There is a way of securing the equal rights of all, not by dividing land up into equal pieces, but by taking for the use of all that value which attaches to land, not as the result of individual labour upon it, but as the result of the increase in population, and the improvement of society. In that way everyone would be equally interested in the land of one’s native country. Here is the simple way. It is a way that impresses the person who really sees its beauty with a more vivid idea of the beneficence of the providence of the All-Father than, it seems to me, does anything else.
One cannot look, it seems to me, through nature—whether one looks at the stars through a telescope, or have the microscope reveal to one those worlds that we find in drops of water. Whether one considers the human frame, the adjustments of the animal kingdom, or any department of physical nature, one must see that there has been a contriver and adjuster, that there has been an intent. So strong is that feeling, so natural is it to our minds, that even people who deny the Creative Intelligence are forced, in spite of themselves, to talk of intent; the claws on one animal were intended, we say, to climb with, the fins of another to propel it through the water.
Yet, while in looking through the laws of physical nature, we find intelligence we do not so clearly find beneficence. But in the great social fact that as population increases, and improvements are made, and men progress in civilisation, the one thing that rises everywhere in value is land, and in this we may see a proof of the beneficence of the Creator.
Why, consider what it means! It means that the social laws are adapted to progressive humanity! In a rude state of society where there is no need for common expenditure, there is no value attaching to land. The only value which attaches there is to things produced by labour. But as civilisation goes on, as a division of labour takes place, as people come into centres, so do the common wants increase, and so does the necessity for public revenue arise. And so in that value which attaches to land, not by reason of anything the individual does, but by reason of the growth of the community, is a provision intended—we may safely say intended—to meet that social want.
Just as society grows, so do the common needs grow, and so grows this value attaching to land—the provided fund from which they can be supplied. Here is a value that may be taken, without impairing the right of property, without taking anything from the producer, without lessening the natural rewards of industry and thrift. Nay, here is a value that must be taken if we would prevent the most monstrous of all monopolies. What does all this mean? It means that in the creative plan, the natural advance in civilisation is an advance to a greater and greater equality instead of to a more and more monstrous inequality.

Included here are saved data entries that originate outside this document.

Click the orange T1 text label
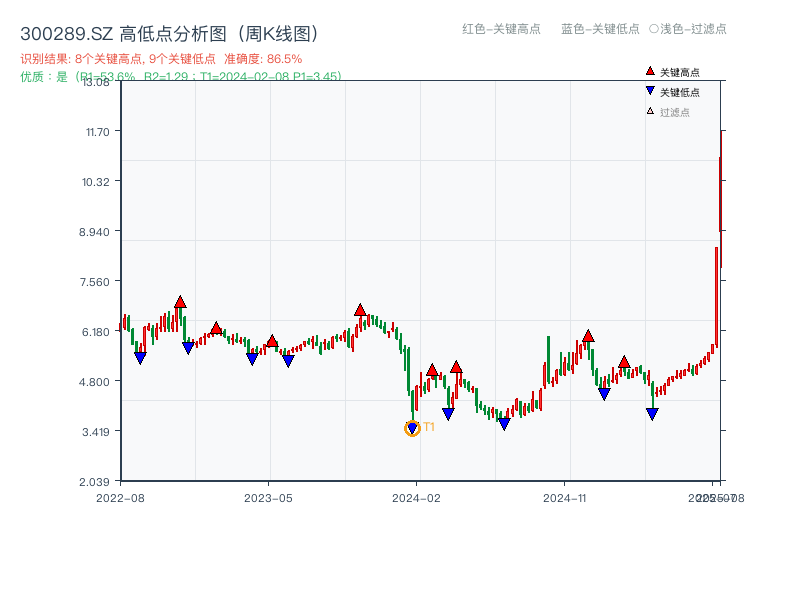 (429, 427)
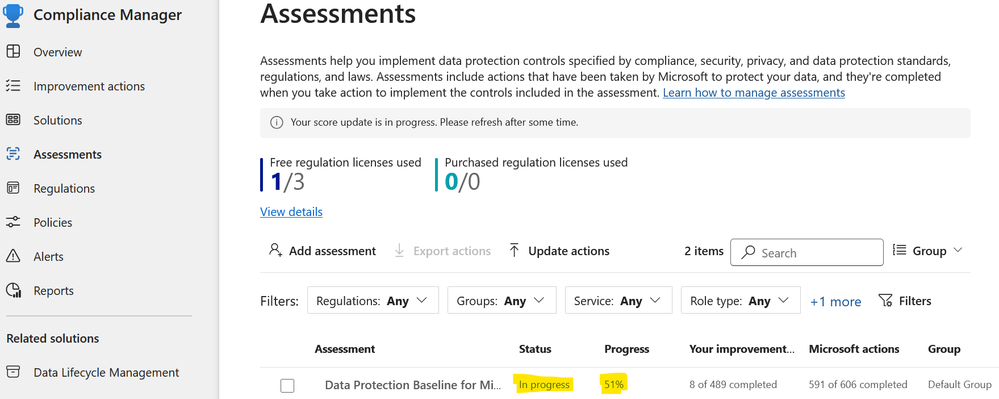Expand the Service: Any filter dropdown

(619, 300)
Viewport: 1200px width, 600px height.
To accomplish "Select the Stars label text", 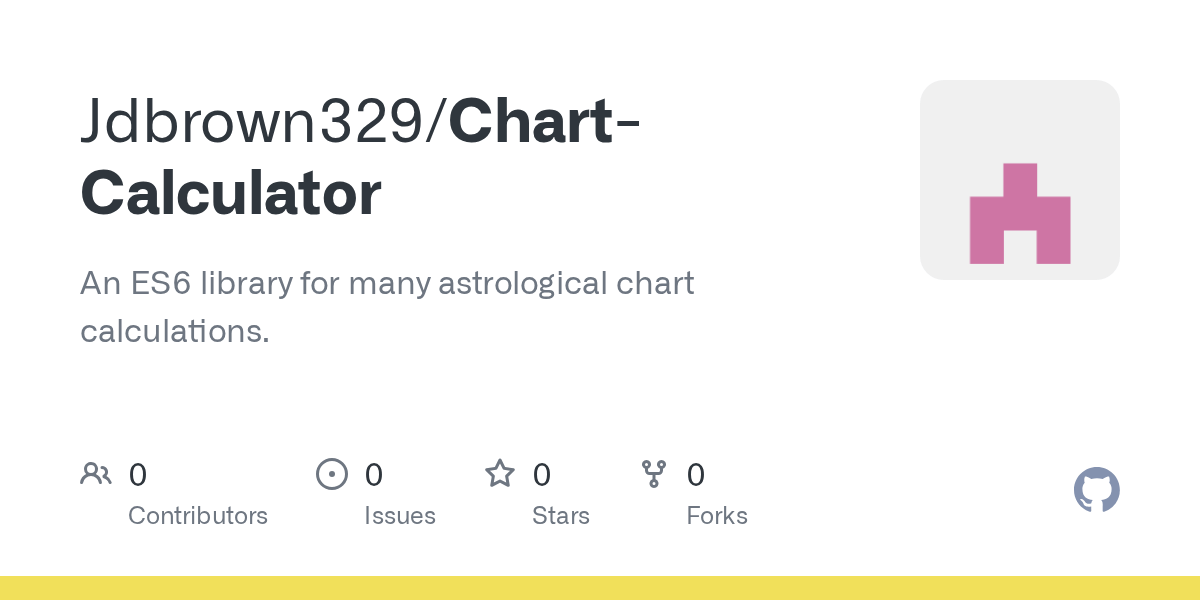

“Thy kingdom come!” It may be that we shall never see it. But to those people who realise that it may come, to those who realise that it is given to them to work for the coming of God’s kingdom on earth, there is for them, though they never see that kingdom here, an exceedingly great reward—the reward of feeling that they, little and insignificant though they may be, are doing something to help the coming of that kingdom, doing something on the side of that Good Power that shows all through the universe, doing something to tear this world from the devil’s grasp and make it the kingdom of righteousness.Aye, and though it should never come, yet those who struggle for it know in the depths of their hearts that it must exist somewhere—they know that, somewhere, sometime, those who strive their best for the coming of the kingdom will be welcomed into the kingdom, and that to them, even to them, sometime, somewhere, the King shall say: “Well done, thou good and faithful servant, enter thou into the joy of thy Lord.”